In the spring of 2002, the University Prep middle school was visited by the philanthropists  Robert "Bob" Thompson, a philanthropist who is from Hillsdale County, Michigan and Ellen Thompson at the suggestion of then Michigan Governor John Engler.  Bob Thompson had previously offered a $200 million donation to the Detroit public schools if the district agreed to create 15 new public schools, but the district rejected the offer.  The Thompsons indicated a desire to help, and Ross stated that his current 7th graders would need a high school in the fall of 2003 which he had not yet figured out how to provide.  The Thompsons generously offered to build a new high school for University Prep, but asked that a performance agreement be included.  Ross and the Thompsons agreed that the goal would be to graduate at least 90% of the first senior class in 2007 and each class thereafter and to enroll at least 90% of those graduates in post-secondary studies.  90-90, which was exceeded in 2007 and in succeeding classes, became the U Prep system’s brand.  Charlene Johnson, the Board Chair at the time stated that “achieving this outcome that most folks thought was impossible sets a new standard for the city that eliminates excuses for not giving Detroit children of color education opportunities afforded more affluent children."

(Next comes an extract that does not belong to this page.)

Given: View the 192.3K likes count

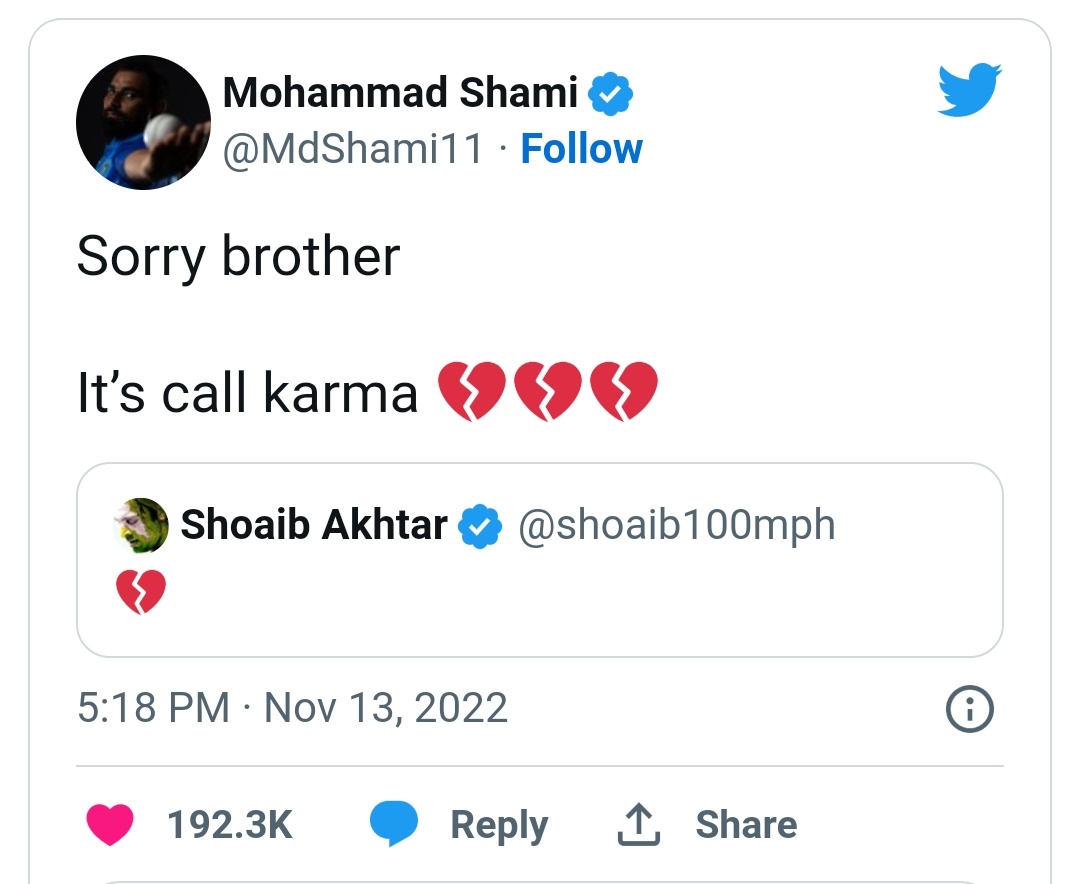Looking at the screenshot, I should (x=229, y=825).
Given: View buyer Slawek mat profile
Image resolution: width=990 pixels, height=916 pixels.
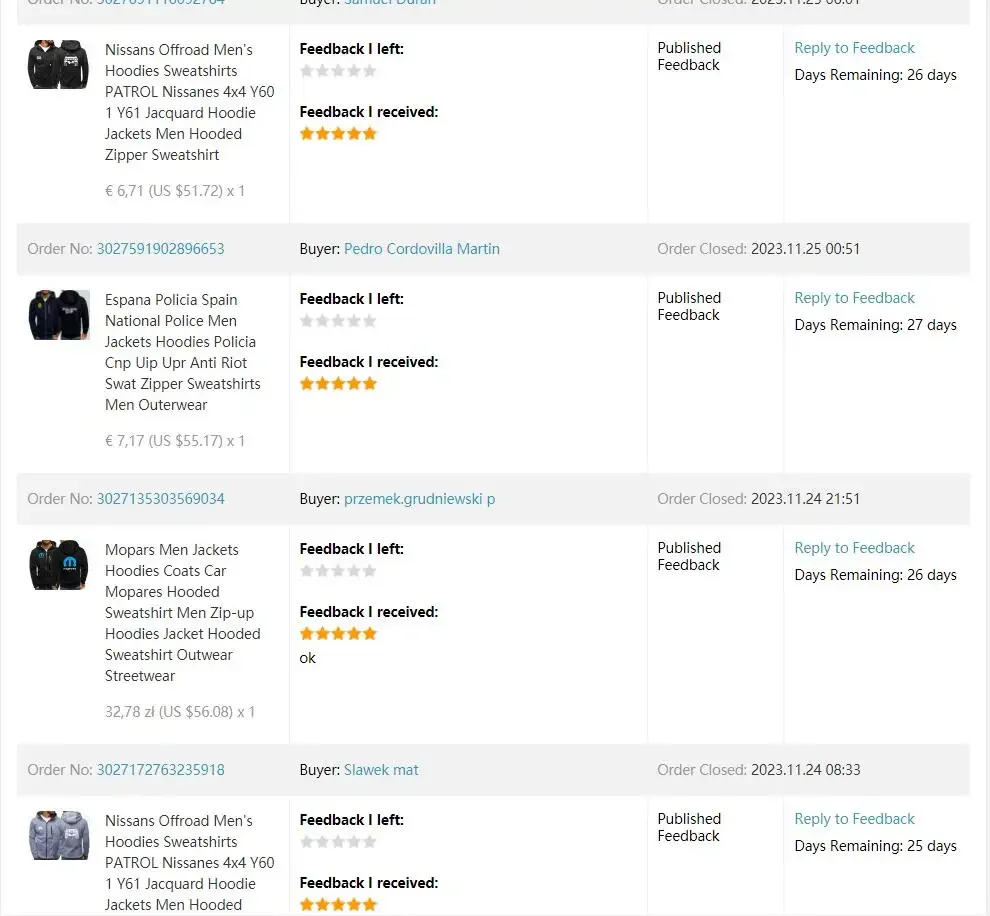Looking at the screenshot, I should [381, 770].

As a result of Ross’s leadership and the Thompson Foundation’s extraordinary generosity, which allowed the system to take its innovative model to scale and educate thousands of Detroit children, University Prep grew to two systems—University Preparatory Academy and University Prep Science and Math—with two high schools, two middle schools, and three elementary schools by 2012 when Ross left to become the Chief Innovation Officer at the Detroit Public Schools.  The system’s board, Detroit 90-90, brought in Mark Ornstein as the new CEO who was replaced in 2020 by Danielle Jackson, a long-time University Prep leader and former high school principal. A third charter district, the School for Creative Studies, was subsequently added to the University Prep family.  Bob and Ellen Thompson through their foundation have continued their dedicated support of the schools.

Academic performance
As part of the establishment of U Prep, the Thompsons asked the school to retain 90% of its high school students and to have 90% of them attend universities and other post-secondary education. In 2010 the graduation rate was 95% with almost all of the students moving on to tertiary education. 57% of the students in the class of 2007 enrolled in two-year schools as sophomores had attended the same ones as freshmen, while 83% enrolled in four year universities attended the same ones as sophomores that they did as freshmen.

Dan Rather stated in the 2011 program  "A National Disgrace" that the test scores in the U Prep school system "are much closer to the Michigan state average" and "many points higher" compared to test scores from Detroit Public Schools (DPS) campuses.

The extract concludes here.